** Start of Entries provided **

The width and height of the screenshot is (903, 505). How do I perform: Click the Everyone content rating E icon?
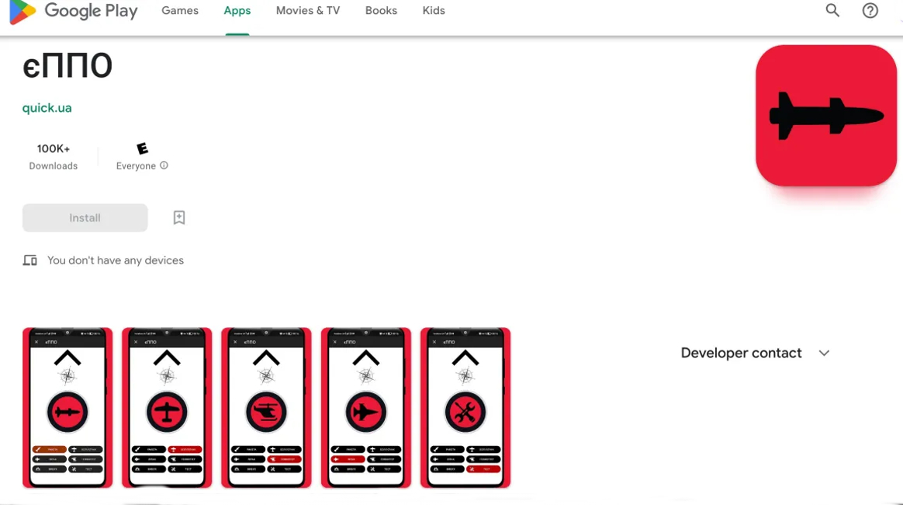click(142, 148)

** End of Entries provided **
** Start of Entries provided **

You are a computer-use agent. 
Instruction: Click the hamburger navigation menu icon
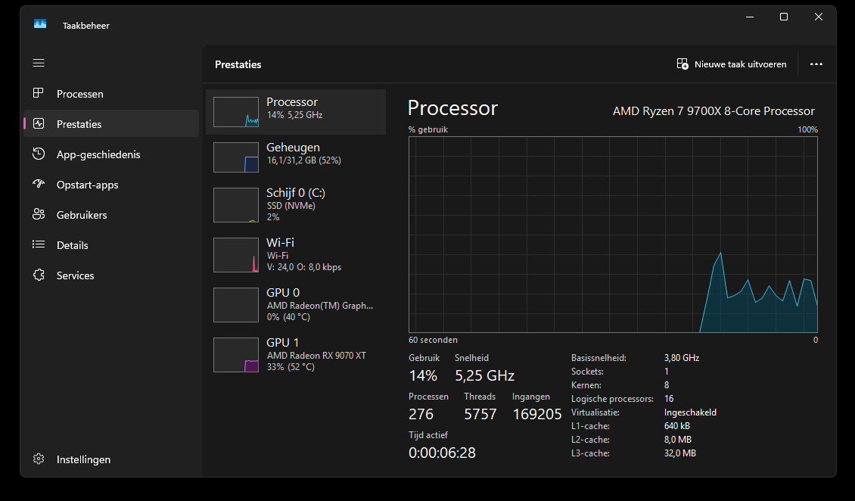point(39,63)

** End of Entries provided **

- **Description of the task**: Swap "hamburger" for "three-line" in the lines from the one with "You are a computer-use agent." to the one with "point(39,63)", and give those lines again with nothing else changed. Omit the pictures.

- **The reply**:
You are a computer-use agent. 
Instruction: Click the three-line navigation menu icon
point(39,63)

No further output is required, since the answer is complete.